The warrant being void for this reason, there is no occasion to discuss whether or not it was void for the reason that it was not signed by the justice to whom the complaint was made.
Tire complaint alleged that the libelous writing had been published to Henry G. Scott and Frank O. Peck, citizens of Watertown. On the trial it appeared that Scott was a deputy-sheriff and Peck a constable, and that they had the warrant for service. Thereupon the defendant claimed and asked the court to rule that as to these persons the complaint and warrant was a privileged communication. The court refused so to rule, on the ground that the defendant could not avail .himself of a privileged communication, as it was *339not pleaded. This was error. Atwater v. Morning News Co., 67 Conn. 504, 510.
For the purpose of showing that he had reasonable cause for making the complaint, the defendant testified that before he made it he had been told by one Patterson that he, Patterson, was in company with Anderson when Anderson stole the things named in the complaint. He then sought to show by the testimony of other persons that they had lost articles of property, and that Patterson had told them that he had been in company with Anderson when Anderson had stolen such articles. Upon objection this evidence was rejected by the court. This was correct. The evidence would have raised issues not proper in this case.

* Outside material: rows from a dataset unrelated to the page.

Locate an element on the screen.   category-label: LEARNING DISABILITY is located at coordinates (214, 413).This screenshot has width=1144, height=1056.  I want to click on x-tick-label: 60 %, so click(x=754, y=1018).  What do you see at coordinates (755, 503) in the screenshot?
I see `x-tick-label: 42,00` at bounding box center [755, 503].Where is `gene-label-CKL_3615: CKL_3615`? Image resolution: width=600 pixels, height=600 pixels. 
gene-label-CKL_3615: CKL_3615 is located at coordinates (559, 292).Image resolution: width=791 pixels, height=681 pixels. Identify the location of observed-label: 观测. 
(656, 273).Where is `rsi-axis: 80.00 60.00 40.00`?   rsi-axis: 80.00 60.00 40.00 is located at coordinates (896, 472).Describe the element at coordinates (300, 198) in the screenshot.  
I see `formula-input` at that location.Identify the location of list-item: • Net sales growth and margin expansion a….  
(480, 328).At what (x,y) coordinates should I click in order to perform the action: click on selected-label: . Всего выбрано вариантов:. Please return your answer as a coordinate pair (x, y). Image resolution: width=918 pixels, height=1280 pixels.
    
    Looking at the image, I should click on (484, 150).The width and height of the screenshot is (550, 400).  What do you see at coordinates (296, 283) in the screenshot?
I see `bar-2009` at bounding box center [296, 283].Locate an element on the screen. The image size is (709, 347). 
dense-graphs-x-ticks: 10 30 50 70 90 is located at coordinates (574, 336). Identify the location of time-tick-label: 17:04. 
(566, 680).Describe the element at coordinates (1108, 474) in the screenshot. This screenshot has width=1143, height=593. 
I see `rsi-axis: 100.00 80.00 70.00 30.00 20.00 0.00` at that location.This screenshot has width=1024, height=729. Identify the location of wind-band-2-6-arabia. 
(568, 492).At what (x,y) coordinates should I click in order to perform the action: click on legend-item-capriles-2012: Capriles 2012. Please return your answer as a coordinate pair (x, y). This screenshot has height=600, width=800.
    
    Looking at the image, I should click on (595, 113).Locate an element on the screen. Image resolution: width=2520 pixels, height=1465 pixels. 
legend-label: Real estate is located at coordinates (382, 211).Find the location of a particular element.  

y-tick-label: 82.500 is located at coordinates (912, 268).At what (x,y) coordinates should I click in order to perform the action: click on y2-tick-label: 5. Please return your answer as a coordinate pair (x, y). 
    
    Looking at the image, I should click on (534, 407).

The plaintiff introduced Wallace Hayes as a witness, who testified that he asked the said Patterson “why he made those statements to Cowles (the defendant) about John Anderson, and that Patterson replied that he made them because Cowles offered $10.” This evidence was objected to, but the court admitted it. The testimony was apparently, offered to repel the defendant’s claim that he had acted in good faith in making the complaint, and to show that he had no reason to believe the statements of Patterson to be true. The plaintiff sought to show that Patterson made the statements about Anderson to obtain the $10, rather than because the statements were true. In such case the defendant could not have relied upon them when he made the complaint. Granting that to show Patterson’s motive his own declarations were the best evidence, still there was no evidence tending to show that the defendant was aware that Patterson was acting from such motive; and without bringing the knowledge of Patterson’s motive home to the defendant, his good faith in making the complaint could not be affected. We think this testimony of Mr. Hayes was inadmissible.
There is error, and a new trial must be granted.
In this opinion the other judges concurred.